Paolo Prodi
Settimo non rubare
Furto e mercato nella storia dell’Occidente

 Un brano dal testo

Cap. VI. L’insostenibile leggerezza del furto, pagg. 376-377

Il tema del furto ci aiuta a mio avviso a capire che anche per quanto riguarda il mercato stiamo uscendo da un’epoca: il dualismo nel quale il mercato occidentale si è sviluppato negli ultimi secoli nella dialettica tra i due piani di norme, quelle positive e quelle morali, tra potere politico e potere economico, tra il furto come peccato, il furto come colpa e il furto come reato sta finendo. Questo pluralismo è ora messo in crisi (come la stessa democrazia) per la tendenza dell’economico a inglobare in un nuovo monopolio del potere tutta la vita dell’uomo. È il concetto stesso di furto a mutare radicalmente: mentre nei secoli dell’età moderna esso era principalmente lesione delle regole del mercato e negli ultimi due secoli, nell’era industriale, soprattutto sfruttamento del lavoro salariato, ora esso deve fare i conti con realtà del tutto nuove. Entriamo in un’età in cui non appare molto semplice definire la proprietà un furto come faceva il buon Proudhon: sembra sia passata un’intera epoca storica e non sono passati nemmeno duecento anni.
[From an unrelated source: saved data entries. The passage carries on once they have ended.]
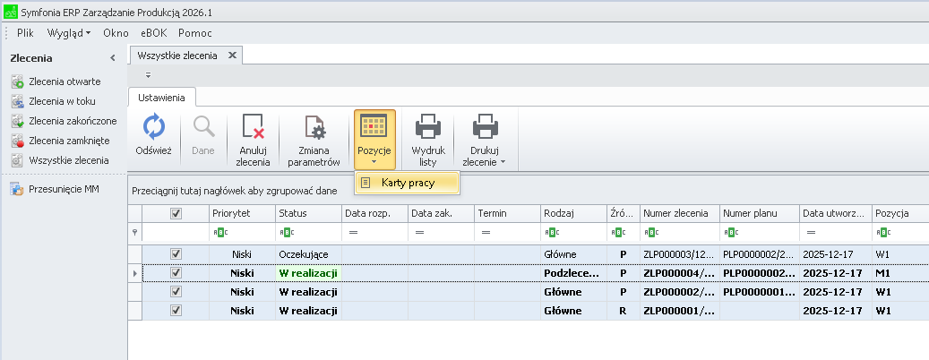Switch to the Ustawienia ribbon tab
This screenshot has height=360, width=929.
pos(162,96)
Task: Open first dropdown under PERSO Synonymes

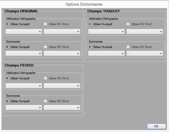Action: [x=24, y=108]
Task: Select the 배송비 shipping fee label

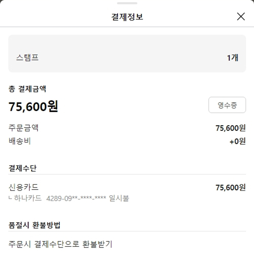Action: (20, 141)
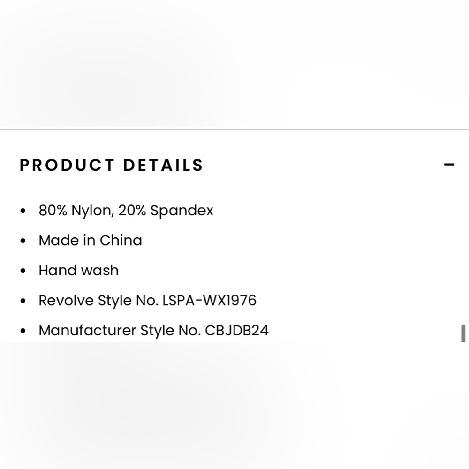
Task: Click the bullet beside Manufacturer Style No.
Action: [x=23, y=331]
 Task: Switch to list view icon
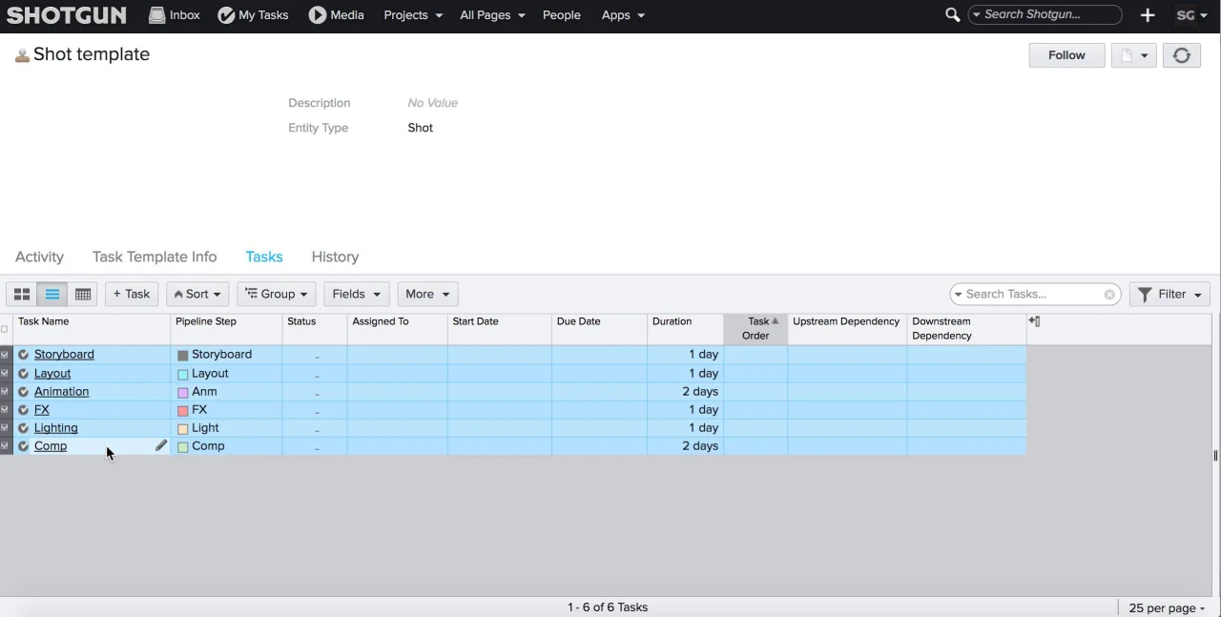[52, 295]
Sembra evidente a qualsiasi osservatore della realtà economica attuale che il confine tra il rubare e il non rubare, tra il furto e il comportamento «onesto» diventa sempre più incerto di giorno in giorno come sempre più incerto appare il confine tra la proprietà privata e il bene comune. Gli scandali più grandi, le grandi truffe finanziarie (Enron, Parmalat, bond argentini ecc.) sono noti a tutti ma dobbiamo essere ben coscienti che si tratta soltanto delle più alte vette di un sistema montuoso costituito da un’enorme catena di furti impuniti o quasi legalizzati, senza più alcuna rete di protezione fornita da un’etica condivisa.
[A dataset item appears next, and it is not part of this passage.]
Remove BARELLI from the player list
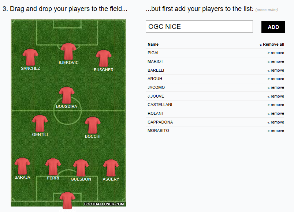 [x=276, y=70]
Soprattutto, al di là degli scandali e dei casi di corruzione su cui si punta l’attenzione dell’opinione pubblica, siamo in presenza di patologie e trasformazioni ben più profonde e invasive. John Kenneth Galbraith ha definito questi fenomeni come Economia della truffa. Il problema è che davvero è scomparso il confine tra il furto e il comportamento onesto, tra il lecito e l’illecito. Al centro della scena si pongono a mio avviso tre problemi fondamentali: il formarsi di un capitalismo finanziario del tutto nuovo, delocalizzato, invisibile e irresponsabile; il problema delle limitazioni delle risorse del pianeta, in particolare di quelle energetiche e delle materie prime; il problema delle minacce incombenti sulla sopravvivenza dell’ambiente naturale, non solo nei termini di inquinamento ambientale ma anche di genetica e di controllo da parte delle grandi corporazioni della nostra vita quotidiana.